Cancer treatment performance worsened, with late diagnoses contributing to increased mortality.
“Fundamental flaws” in response
Investigators identified serious failings in how the pandemic was handled, including:
- Early guidance that underestimated airborne transmission
- Shortages of PPE, leaving staff exposed
- Poor communication with vulnerable patients
- Inadequate planning for emergency and critical care capacity
These issues, the report says, put both patients and staff at greater risk.

NHS 111 and ambulances overwhelmed
Emergency systems also struggled to cope.
Demand for NHS 111 surged beyond capacity, while ambulance delays increased – even for life-threatening calls.
The report warns future pandemics could see similar failures unless urgent reforms are made.
Long Covid and hidden impact
The long-term effects of Covid are still being felt, with inconsistent care for Long Covid patients and ongoing uncertainty around treatment.
Meanwhile, millions of people who needed routine care remain affected by the backlog created during the pandemic.

Welsh Government response
First Minister Eluned Morgan said the Welsh Government would respond “openly and constructively” to the findings.
She acknowledged the significant impact on patients, staff and families and confirmed Wales will address the inquiry’s recommendations within the required six-month timeframe.
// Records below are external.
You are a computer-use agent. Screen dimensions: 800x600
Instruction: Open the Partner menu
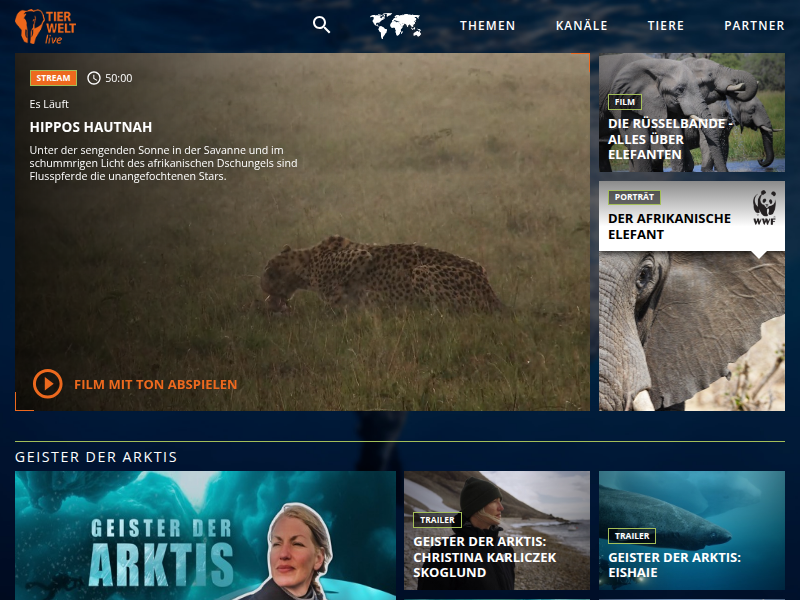point(754,26)
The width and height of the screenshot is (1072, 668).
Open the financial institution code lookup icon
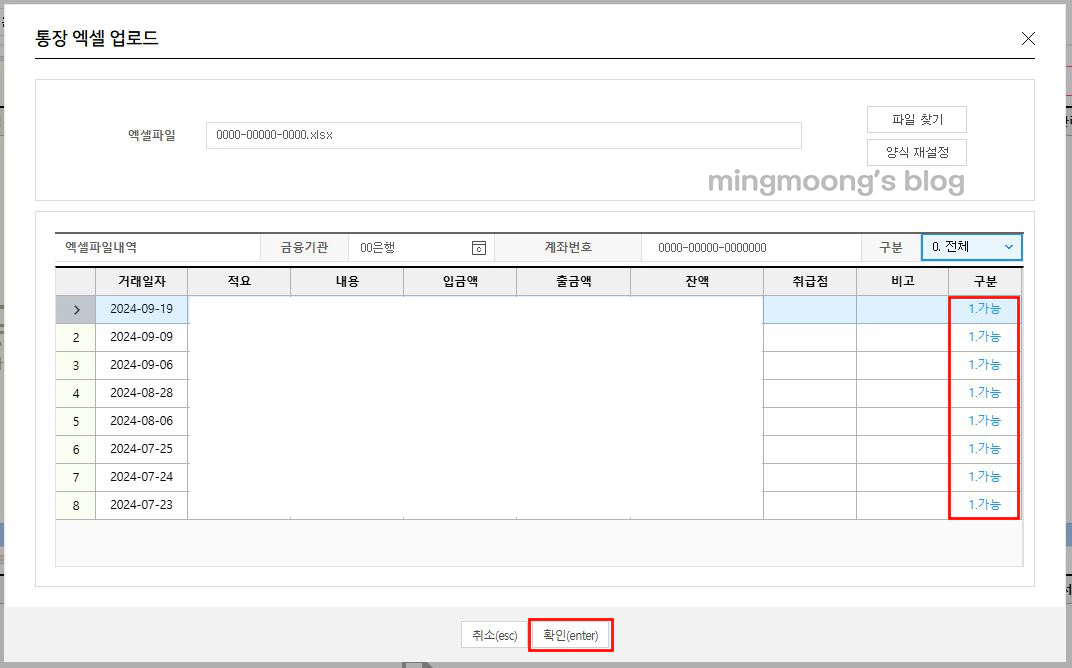coord(477,247)
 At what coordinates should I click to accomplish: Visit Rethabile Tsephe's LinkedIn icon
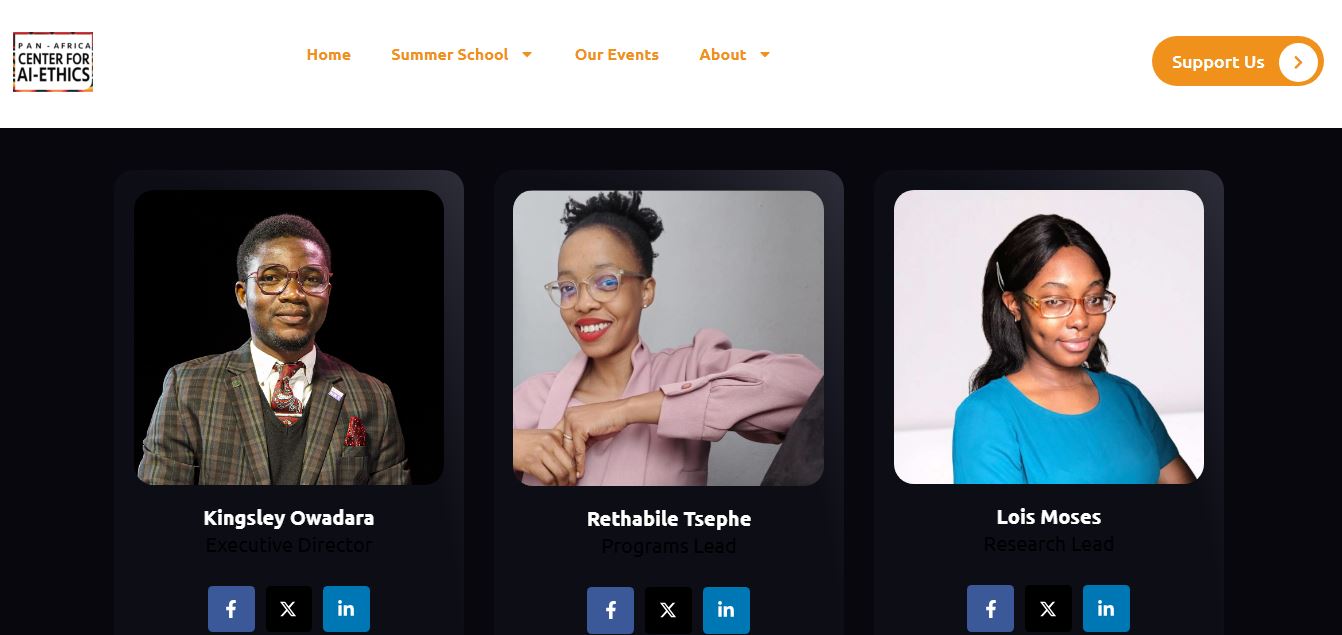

Urgent warnings for the future
The inquiry makes ten key recommendations, including:
- Expanding hospital and emergency capacity
- Improving infection control guidance
- Strengthening support for healthcare workers
- Better data systems to identify vulnerable patients
It warns that without action, the NHS may not withstand the next pandemic.
“We may not be so lucky next time”
In one of the report’s starkest conclusions, Baroness Hallett warned that healthcare systems came dangerously close to failure.
If the crisis had lasted longer – or hit harder – the NHS could have collapsed entirely.
The message is clear: Wales and the UK must prepare now, or risk repeating the same mistakes.